[MCN-L] FW: RESPONSES: Low-cost digitization rig

[email protected] Sat, 9 Aug 2008 10:59:05 +0200

I've been following this discussion, and for what it's worth, I must say that I 
fully support those
who have emphasized the labor issues.  There's no lack of software (or 
hardware) solutions.  The REAL 
problem is capable manpower, and what it costs.  That goes for museums of any 
size. 
 
The "one-button, anyone can do it" idea is usually misleading. Before and after 
that "for dummies" methodology can be used, a lot of professional staff has to 
do a lot of work -- there is a huge "labor bottleneck" involved in any project 
of this kind.  That costs time and money, and that is the real problem in 
search of a funding solution.
 
 
Amalyah Keshet
Head of Image Resources & Copyright Management
The Israel Museum, Jerusalem
 
 
________________________________

From: [email protected] on behalf of Cherry, Rich
Sent: Fri 08/08/2008 00:49
To: Museum Computer Network Listserv
Subject: Re: [MCN-L] RESPONSES: Low-cost digitization rig

I think your answers address some of the labor issues but not all.  I
don't want to sound like I am against this (as I am not) but I think
there are some major practical issues that cannot be addressed with
interns and volunteers in most cases:

Who leads the project (gets the institution behind it, finds the free
labor source, finds space, organizes tasks and manages a schedule)?
Who selects the material?
Who moves the material to the location for scanning (is the free labor a
security issue?)?
Who reviews the material to see if there are copyright issues?
Who proofs the final product to see if errors were made?
Where will the product live when the funding for online archives
disappears?
If there is no cataloging for access other than the OCR is the only use
a huge repository of unconnected individual pages or if its books and
collections who catalogs them and connects them?

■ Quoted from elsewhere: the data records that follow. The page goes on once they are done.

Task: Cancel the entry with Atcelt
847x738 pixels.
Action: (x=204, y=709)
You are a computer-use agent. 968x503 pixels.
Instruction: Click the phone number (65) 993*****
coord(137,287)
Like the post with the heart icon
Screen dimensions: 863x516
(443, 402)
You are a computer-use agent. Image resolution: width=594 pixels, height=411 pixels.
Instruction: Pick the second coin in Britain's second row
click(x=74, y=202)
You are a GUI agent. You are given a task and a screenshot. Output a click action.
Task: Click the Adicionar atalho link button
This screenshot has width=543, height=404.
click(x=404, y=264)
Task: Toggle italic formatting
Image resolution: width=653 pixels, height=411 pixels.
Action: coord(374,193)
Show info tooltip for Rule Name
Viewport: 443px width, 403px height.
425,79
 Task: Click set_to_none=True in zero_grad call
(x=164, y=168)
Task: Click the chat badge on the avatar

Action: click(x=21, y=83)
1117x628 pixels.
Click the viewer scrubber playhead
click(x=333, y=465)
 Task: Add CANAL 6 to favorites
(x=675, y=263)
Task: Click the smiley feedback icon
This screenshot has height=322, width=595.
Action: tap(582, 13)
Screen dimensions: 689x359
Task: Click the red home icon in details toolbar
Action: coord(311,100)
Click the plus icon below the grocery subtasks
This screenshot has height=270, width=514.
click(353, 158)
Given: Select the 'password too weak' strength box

I think some institutions will find a way to accomplish the tasks above
and I think that the product described below would help them but my
guess is that if they can get the buy in required to expend the effort
listed above that very few would be stopped because of the software
being a little expensive or hard to use. 

To put it another way:  I don't think there are a lot of institutions
sitting on the fence waiting for a low cost software solution to the
problem.  They are trying to figure out the challenges listed above.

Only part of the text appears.